SELECTED TEXT:
>> BEGIN

I'm now at Shinjuku railway station in Tokyo. It's a nightmare. I'm standing in front of ticket machines -- the instructions are all in Chinese writing so I haven't a clue what they say or how to get my ticket, and even if I'd got it I wouldn't know what to do because there are 18 platforms here, 9 or 10 railway lines plus four or five subway lines. Which is which, how you're supposed to get from A to B I haven't a clue. I'm utterly bewildered but I've got to suss this out because it's so horrendously expensive using taxis here.

Fortunately an American ex-pat rescues me and explains the system. Before long I'm jumping on and off trains and subways like a veteran. I even start to chuckle smugly at the train driver who sounds like Popeye.

Unfortunately hour later I realize what he was actually saying was that the train was being turned round -- one station short of my stop. By the time this dawns on me we're back to where we started and my cockiness is dealt a mortal blow.

Transport is only the start of your problems here. You've also got to eat and drink. The traditional Japanese drink is rice wine -- sake. In Japan etiquette is essential. It's impossible to master, but important to try. So I found an expert to teach me the art of drinking, Japanese style. It was just as well. I'd never have guessed you needed a wooden box and a bag of salt.

Expert: "Sake is poured in a square wooden box and you enjoy the flavor of the wood and the sake. Sometime put a small pinch of salt on the corner and it makes it all the better. Let's have a go -- is this enough salt? More? Mmm...it's very nice actually, don't know how to describe the flavor though, salty!"

You can drink sake hot or cold. And a useful bit of Japanese to go with it is kahmpai - cheers! You don't have to stay long in Japan to find a favorite bar and your own Mama-san. She's the woman in charge. She greets you like the prodigal son when you enter. Her customers are her boys and she loves you all -- as long as you're drinking and paying.

You can eat in many pubs but it's cheaper to visit the little food bars where they specialize in traditional dishes like tempura, sushi and noodles. Strolling through the night markets on your way to one is great fun. At this market they're selling everything from dried food and fresh fish to knitted jumpers. Everyone's shouting and haggling. It's a wonderful atmosphere and a great smell -- all that raw fish right next to the clothing stalls.

At the cheap food bars the staff rarely speak English and the menus are mostly in kanji -- the traditional Chinese style of writing -- so eating becomes a real adventure.

I've come into this noodle bar I've ordered something based on price -- oishi des ne.

The highlight of this trip is a visit to the home of the Iritani family. I've been invited for Sunday lunch. The Japanese can be extremely hospitable -- though I suspect I'm also here to give some informal English coaching to Mr. and Mrs. Iritani's two daughters. First though, lunch.

On the table is a sort of electric griddle and around it bowls of vegetables and fish. You fill a little dish with your selection and some batter mix and then cook it on the hot plate. It's a cross between an omelette and a pancake. It's lovely and filling. But suddenly I discover the grandparents fiendishly mixing their own concoctions competing to make the best okonomyaki, as it's called. It seems I'm to be the judge. They're piling in the shellfish, which I'm allergic to, and concentrating so hard they fail to hear me choking in horror. Four platefuls later my lips are fat and swollen, and I'm full to busting and then Mrs. Iritani comes in beaming - with the main course.

>> END

DIRECTIONS:
A) Please update the Tokyo travel piece from "I've come into" through "First though, lunch." by swapping "noodle bar" for "sushi bar", and write out that revised passage.
B) Answer these questions from the Tokyo travel piece:
(i) How many platforms are there at Shinjuku railway station?
(ii) What does the Japanese word "kahmpai" mean?
(iii) What food is the writer allergic to?

PROVIDED DATA:
>> BEGIN

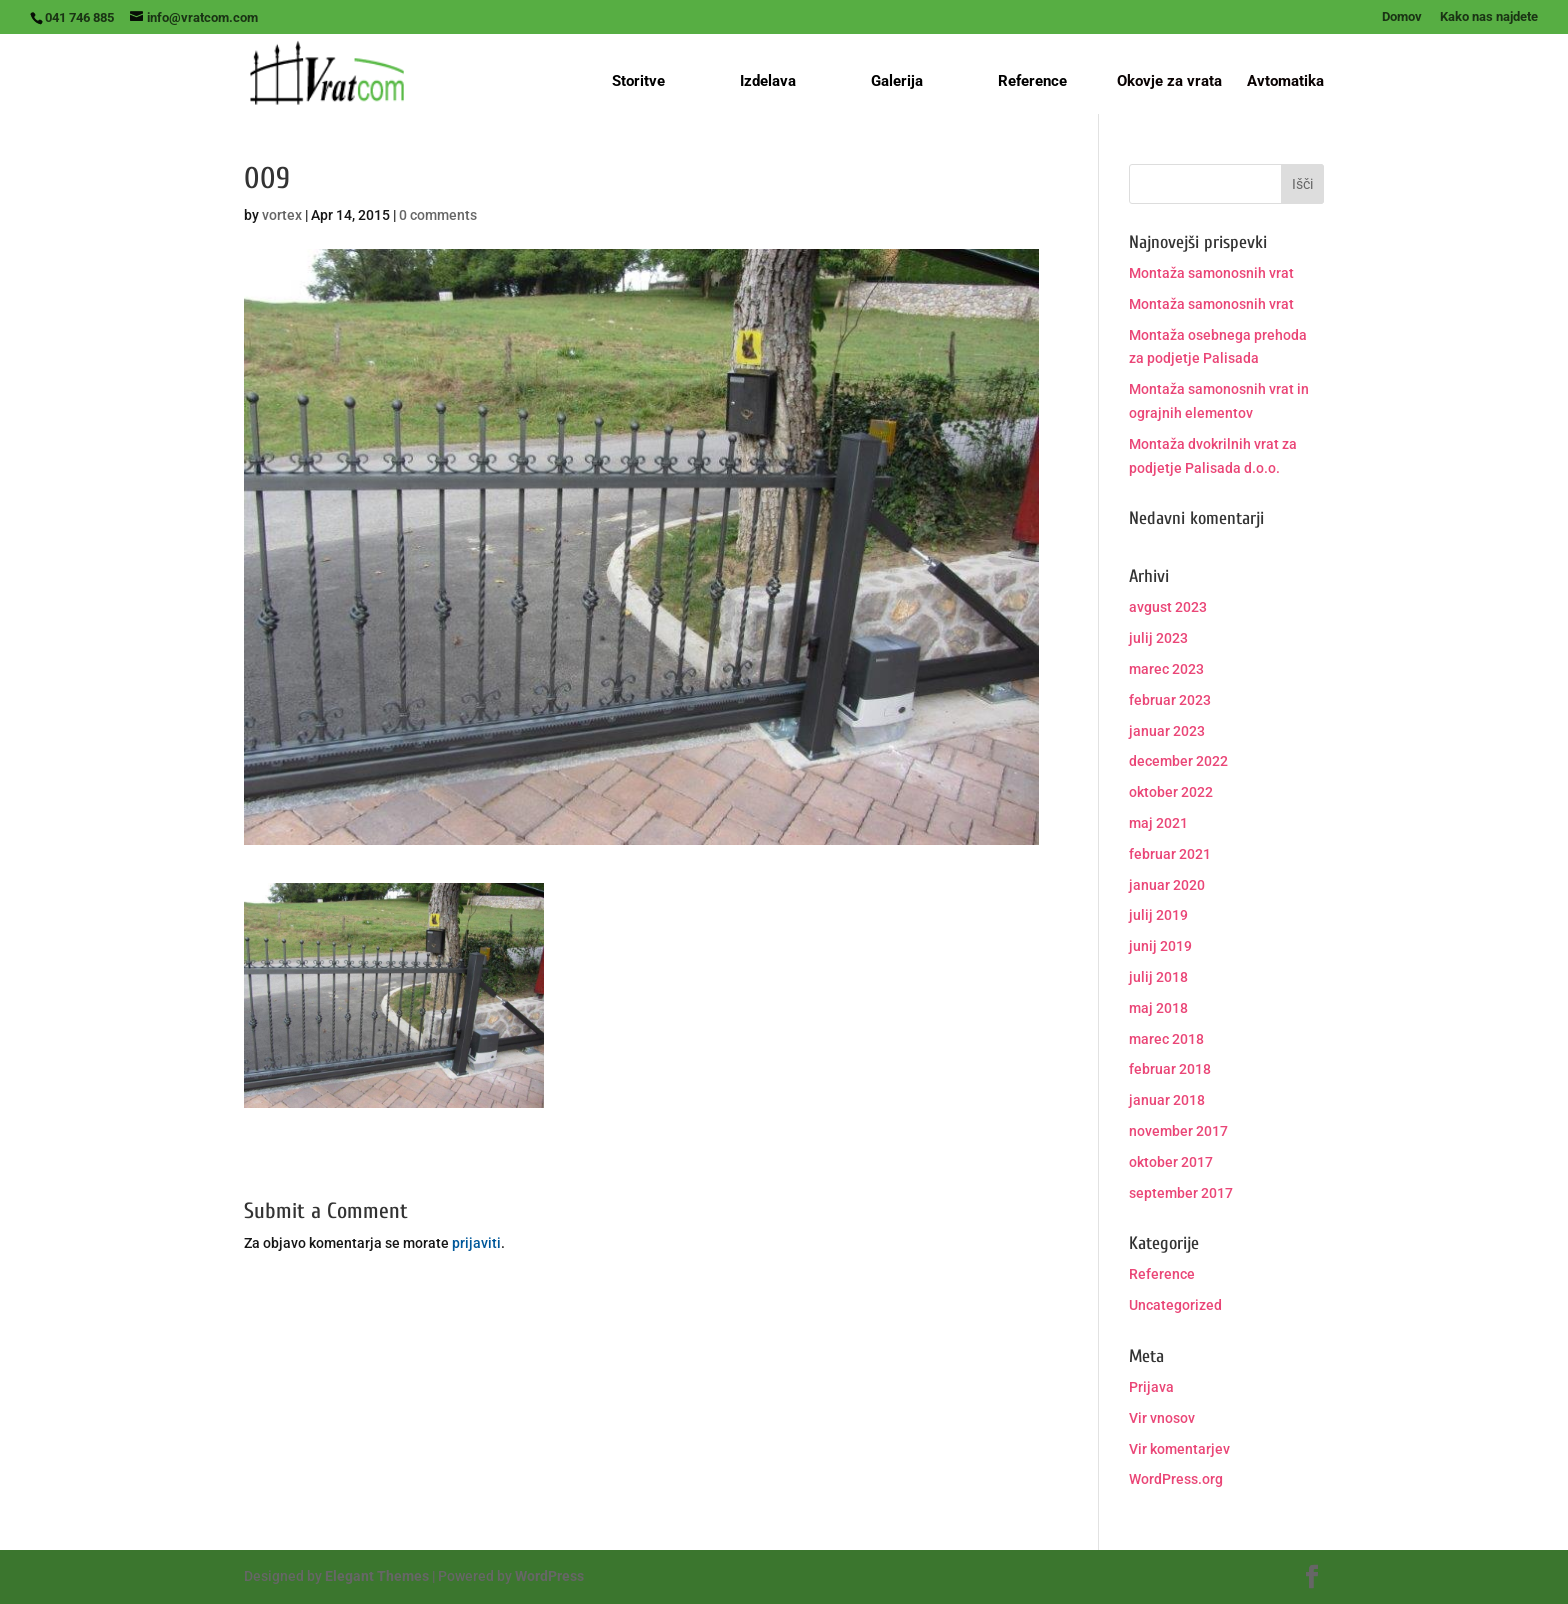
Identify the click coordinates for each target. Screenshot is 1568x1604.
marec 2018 (1166, 1039)
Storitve (638, 81)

>> END

TASK-BY-TASK RESULTS:
A)
I've come into this sushi bar I've ordered something based on price -- oishi des ne.

The highlight of this trip is a visit to the home of the Iritani family. I've been invited for Sunday lunch. The Japanese can be extremely hospitable -- though I suspect I'm also here to give some informal English coaching to Mr. and Mrs. Iritani's two daughters. First though, lunch.

B)
(i) 18
(ii) Cheers
(iii) Shellfish